To combat this we remove comments that clearly violate our policies – over 16 million in the third quarter of this year, specifically due to harassment. The policy updates we’ve outlined above will also apply to comments, so we expect this number to increase in future quarters.
Earlier this year, YouTube also bragged about artificially boosting "authoritative" content from media outlets which lied about Iraq having WMDs to con America into war, lied about Russian collusion, lied about Syrian gas attacks as a pretext for war and ran fake videos purportedly from Syria and the like.
Reducing borderline content and raising up authoritative voices
In addition to removing videos that violate our policies, we also want to reduce the spread of content that comes right up to the line. In January, we piloted an update of our systems in the U.S. to limit recommendations of borderline content and harmful misinformation, such as videos promoting a phony miracle cure for a serious illness, or claiming the earth is flat. We’re looking to bring this updated system to more countries by the end of 2019. Thanks to this change, watch time that this type of content gets from recommendations has dropped by over 50% in the U.S. Our systems are also getting smarter about what types of videos should get this treatment, and we’ll be able to apply it to even more borderline videos moving forward. As we do this, we’ll also start raising up more authoritative content in recommendations, building on the changes we made to news last year. For example, if a user is watching a video that comes close to violating our policies, our systems may include more videos from authoritative sources (like top news channels) in the "watch next" panel.

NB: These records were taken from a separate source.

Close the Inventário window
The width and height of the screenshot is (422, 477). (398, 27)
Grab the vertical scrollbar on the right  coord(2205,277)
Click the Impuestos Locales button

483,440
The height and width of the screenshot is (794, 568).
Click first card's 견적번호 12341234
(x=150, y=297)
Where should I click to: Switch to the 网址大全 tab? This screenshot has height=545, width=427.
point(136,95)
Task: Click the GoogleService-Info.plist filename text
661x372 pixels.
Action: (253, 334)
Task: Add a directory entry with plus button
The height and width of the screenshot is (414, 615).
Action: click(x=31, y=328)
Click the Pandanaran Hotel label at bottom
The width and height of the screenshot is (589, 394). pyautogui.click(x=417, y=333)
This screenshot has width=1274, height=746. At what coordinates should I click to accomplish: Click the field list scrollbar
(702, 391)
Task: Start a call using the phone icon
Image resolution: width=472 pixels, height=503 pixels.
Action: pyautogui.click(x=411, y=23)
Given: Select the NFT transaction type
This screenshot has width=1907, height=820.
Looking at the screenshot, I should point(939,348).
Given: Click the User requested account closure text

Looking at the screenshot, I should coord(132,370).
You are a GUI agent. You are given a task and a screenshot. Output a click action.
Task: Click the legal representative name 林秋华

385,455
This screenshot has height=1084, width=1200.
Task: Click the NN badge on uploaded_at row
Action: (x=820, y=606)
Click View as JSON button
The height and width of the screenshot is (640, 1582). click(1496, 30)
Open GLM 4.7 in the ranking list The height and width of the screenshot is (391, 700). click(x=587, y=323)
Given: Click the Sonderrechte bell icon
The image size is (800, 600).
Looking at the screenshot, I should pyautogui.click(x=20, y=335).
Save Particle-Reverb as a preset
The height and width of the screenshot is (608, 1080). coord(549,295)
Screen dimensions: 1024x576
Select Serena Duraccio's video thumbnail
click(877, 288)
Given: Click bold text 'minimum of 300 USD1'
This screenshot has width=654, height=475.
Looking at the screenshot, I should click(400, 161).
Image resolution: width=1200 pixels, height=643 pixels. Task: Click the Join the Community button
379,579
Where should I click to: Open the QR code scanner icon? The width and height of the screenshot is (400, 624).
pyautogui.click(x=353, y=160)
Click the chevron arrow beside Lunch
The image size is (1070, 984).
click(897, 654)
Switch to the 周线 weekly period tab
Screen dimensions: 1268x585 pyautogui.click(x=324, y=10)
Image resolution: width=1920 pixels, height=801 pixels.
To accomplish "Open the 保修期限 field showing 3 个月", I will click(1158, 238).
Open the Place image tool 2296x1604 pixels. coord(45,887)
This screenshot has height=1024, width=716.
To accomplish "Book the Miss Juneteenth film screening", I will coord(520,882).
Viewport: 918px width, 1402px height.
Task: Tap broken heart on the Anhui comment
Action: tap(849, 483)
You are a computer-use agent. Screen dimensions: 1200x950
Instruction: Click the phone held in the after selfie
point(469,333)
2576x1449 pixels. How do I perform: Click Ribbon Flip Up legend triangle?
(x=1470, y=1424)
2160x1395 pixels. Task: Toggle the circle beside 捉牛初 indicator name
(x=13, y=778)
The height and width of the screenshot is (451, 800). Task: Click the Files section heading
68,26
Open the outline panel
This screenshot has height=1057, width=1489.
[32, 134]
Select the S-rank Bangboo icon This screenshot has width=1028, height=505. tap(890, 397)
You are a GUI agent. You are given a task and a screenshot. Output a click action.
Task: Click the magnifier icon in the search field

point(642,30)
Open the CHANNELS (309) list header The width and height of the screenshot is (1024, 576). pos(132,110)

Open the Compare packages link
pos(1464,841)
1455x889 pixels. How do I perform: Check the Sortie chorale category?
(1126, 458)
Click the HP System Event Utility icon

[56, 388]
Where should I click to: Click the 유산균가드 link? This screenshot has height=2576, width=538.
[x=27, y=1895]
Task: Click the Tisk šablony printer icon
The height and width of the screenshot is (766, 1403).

Everything they're saying is a total lie. This is purely about suppressing content the Anti-Defamation League doesn't like and propping up legacy fake news media outlets so they can more efficiently lie to the public to con them into wars and shut down all critics of prog-globalism.
It must also be noted that today President Trump signed an executive order aimed at suppressing criticism of Israel which effectively makes Jews on college campuses a "protected class."